Maurício Corrêa, de Brasília —
O início, pela Aneel, do processo administrativo que poderá levar à caducidade do contrato de concessão da italiana Enel, na região metropolitana de São Paulo, está atiçando o mercado.
Afinal, não é uma distribuidora qualquer de fundo de quintal. É apenas a maior concessionária de distribuição de energia elétrica da América Latina, um projeto que os italianos não tiveram competência para levar em frente. Gastaram uma nota para comprar a concessão e agora provavelmente vão perdê-la, por absoluta incompetência na gestão do negócio.
O mercado não acredita um tostão furado que a Enel poderá manter a concessão. Os italianos estão desmoralizados, pois perderam a condição institucional fundamental para permanecer à frente da concessão. Por isso, já começaram as especulações sobre quem poderá ficar com a concessão na Capital de São Paulo e municípios vizinhos.

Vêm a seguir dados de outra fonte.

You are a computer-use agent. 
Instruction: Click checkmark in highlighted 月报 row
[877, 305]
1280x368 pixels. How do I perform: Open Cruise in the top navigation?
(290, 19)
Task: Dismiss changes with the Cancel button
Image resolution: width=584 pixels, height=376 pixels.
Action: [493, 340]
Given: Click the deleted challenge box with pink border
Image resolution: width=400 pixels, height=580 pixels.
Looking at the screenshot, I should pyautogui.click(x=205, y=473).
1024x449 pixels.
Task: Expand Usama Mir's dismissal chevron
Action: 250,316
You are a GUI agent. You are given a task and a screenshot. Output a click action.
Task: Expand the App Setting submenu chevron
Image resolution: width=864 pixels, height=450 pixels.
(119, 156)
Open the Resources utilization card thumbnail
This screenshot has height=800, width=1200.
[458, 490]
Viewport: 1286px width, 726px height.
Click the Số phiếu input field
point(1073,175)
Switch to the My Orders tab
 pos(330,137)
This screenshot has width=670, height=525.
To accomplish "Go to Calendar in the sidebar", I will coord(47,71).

Antes de especular, é preciso entender que o novo controlador precisará ser uma espécie de cachorro grande, que tenha fôlego para administrar bem o a concessão, não praticar os erros primários cometidos pela Enel e ainda ganhar um bom dinheiro. Quem teria cacife para isso no Brasil? Quem suficientemente grande, com muita bala na agulha, e acostumado a tocar negócios de peso estaria em condições de ficar com a Enel SP?
Nesse nível, fala-se no Banco BTG Pactual, que já tem negócios na área de energia há muito tempo, na Âmbar Energia e em alguma empresa chinesa que já esteja presente no Brasil, tipo CPFL.
Ainda tem algum chão pela frente e a mudança de controlador na Enel SP não vai acontecer da noite para o dia.
De qualquer modo, é bom ficar atento ao zum-zum. A qualquer momento, o Brasil saberá quem vai ficar com a concessão.